Radiation exposure

Earth's surface gets about 3 mSv (millisieverts) of background radiation per year — radon, rocks, food, cosmic rays attenuated by 100 km of atmosphere. The ISS, in low Earth orbit and still partially shielded by the magnetosphere, gets about **200 mSv per year**. Deep space, outside the magnetosphere, gets about **600 mSv per year** — and that's with no solar storms.

Three sources matter. **Galactic cosmic rays (GCR)** are high-energy nuclei from outside the solar system, mostly hydrogen and helium but with a small tail of heavy ions (iron, mostly) that punch through aluminium hulls and shred DNA along the way. They're the steady background. **Solar particle events (SPE)** are bursts of mostly-proton radiation from coronal mass ejections; one bad one in deep space could deliver a lethal dose in hours. **Trapped radiation** (Van Allen belts) is a Low Earth Orbit problem — ISS is below the inner belt, but transiting through it (e.g. Apollo translunar injection) builds up dose quickly.

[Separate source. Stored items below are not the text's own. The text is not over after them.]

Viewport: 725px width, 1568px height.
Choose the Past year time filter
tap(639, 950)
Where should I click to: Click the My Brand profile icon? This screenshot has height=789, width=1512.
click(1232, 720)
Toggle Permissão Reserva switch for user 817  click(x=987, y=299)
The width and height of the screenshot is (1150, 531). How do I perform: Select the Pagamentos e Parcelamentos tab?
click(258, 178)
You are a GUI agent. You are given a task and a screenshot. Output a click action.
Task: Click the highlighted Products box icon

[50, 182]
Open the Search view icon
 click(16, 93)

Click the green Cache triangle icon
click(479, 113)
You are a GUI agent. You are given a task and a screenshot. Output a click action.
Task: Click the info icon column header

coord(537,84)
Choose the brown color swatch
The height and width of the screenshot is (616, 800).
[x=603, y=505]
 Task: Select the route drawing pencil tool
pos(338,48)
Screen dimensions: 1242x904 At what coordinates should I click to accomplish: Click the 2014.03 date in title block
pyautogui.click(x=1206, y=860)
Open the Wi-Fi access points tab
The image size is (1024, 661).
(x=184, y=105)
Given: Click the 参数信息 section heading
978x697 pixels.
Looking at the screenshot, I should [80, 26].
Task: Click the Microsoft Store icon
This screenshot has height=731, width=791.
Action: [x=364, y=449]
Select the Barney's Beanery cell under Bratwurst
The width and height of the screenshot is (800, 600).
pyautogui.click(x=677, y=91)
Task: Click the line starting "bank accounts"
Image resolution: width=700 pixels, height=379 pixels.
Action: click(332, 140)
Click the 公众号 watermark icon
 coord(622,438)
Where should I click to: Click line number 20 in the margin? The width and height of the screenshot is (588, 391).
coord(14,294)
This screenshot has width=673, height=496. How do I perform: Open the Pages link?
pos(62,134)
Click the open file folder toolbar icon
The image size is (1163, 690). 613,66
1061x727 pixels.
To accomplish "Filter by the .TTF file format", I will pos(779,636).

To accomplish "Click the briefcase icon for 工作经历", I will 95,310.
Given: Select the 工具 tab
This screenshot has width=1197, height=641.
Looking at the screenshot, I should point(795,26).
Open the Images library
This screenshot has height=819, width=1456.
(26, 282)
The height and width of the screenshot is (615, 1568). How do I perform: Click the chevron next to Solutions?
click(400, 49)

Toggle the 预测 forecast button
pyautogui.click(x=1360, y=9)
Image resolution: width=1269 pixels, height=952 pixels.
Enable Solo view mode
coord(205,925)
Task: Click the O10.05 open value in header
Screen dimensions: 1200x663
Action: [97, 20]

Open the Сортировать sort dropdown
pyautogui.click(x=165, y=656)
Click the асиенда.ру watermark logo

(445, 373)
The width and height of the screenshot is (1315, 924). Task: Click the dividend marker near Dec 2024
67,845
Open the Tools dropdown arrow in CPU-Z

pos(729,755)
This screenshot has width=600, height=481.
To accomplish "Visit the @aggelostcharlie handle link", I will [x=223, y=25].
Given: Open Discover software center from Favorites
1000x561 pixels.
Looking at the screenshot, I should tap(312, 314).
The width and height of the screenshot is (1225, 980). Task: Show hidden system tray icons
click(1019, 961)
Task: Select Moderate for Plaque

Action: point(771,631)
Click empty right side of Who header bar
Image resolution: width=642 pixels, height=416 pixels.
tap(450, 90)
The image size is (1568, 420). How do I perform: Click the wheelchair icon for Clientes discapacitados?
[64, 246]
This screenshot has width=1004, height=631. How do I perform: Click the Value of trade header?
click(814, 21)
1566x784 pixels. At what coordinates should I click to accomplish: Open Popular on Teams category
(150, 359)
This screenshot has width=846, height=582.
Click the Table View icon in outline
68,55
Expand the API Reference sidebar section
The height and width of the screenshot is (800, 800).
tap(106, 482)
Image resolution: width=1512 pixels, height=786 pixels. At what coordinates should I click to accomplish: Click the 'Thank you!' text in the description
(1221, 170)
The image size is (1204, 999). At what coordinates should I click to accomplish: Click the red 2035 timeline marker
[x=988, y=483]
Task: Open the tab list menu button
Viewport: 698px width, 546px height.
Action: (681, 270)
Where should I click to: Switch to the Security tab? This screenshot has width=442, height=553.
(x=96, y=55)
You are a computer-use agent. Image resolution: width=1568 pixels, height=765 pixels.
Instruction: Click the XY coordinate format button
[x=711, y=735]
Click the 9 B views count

Shielding is hard. Aluminium (the natural hull material) is actually worse against GCR than nothing in some regimes — high-Z secondary particles from spallation can be more biologically damaging than the primaries. Hydrogen-rich materials (polyethylene, water) are better; some hab designs use water tanks as a passive shadow shield. Active magnetic shielding is theoretical only. The most cost-effective "shielding" is shorter trip time, which is why fast-transit chemical + nuclear-thermal Mars concepts get serious attention.

Career limits at NASA are not absolute mSv numbers but excess-cancer-risk percentages — about 3% added lifetime cancer risk used to be the cap. ESA, JAXA, and Roscosmos use different conventions. A 1000-day Mars mission with current shielding would put a crew member at roughly the career limit in a single trip. This is the single biggest unsolved physiological problem for sending humans beyond low Earth orbit.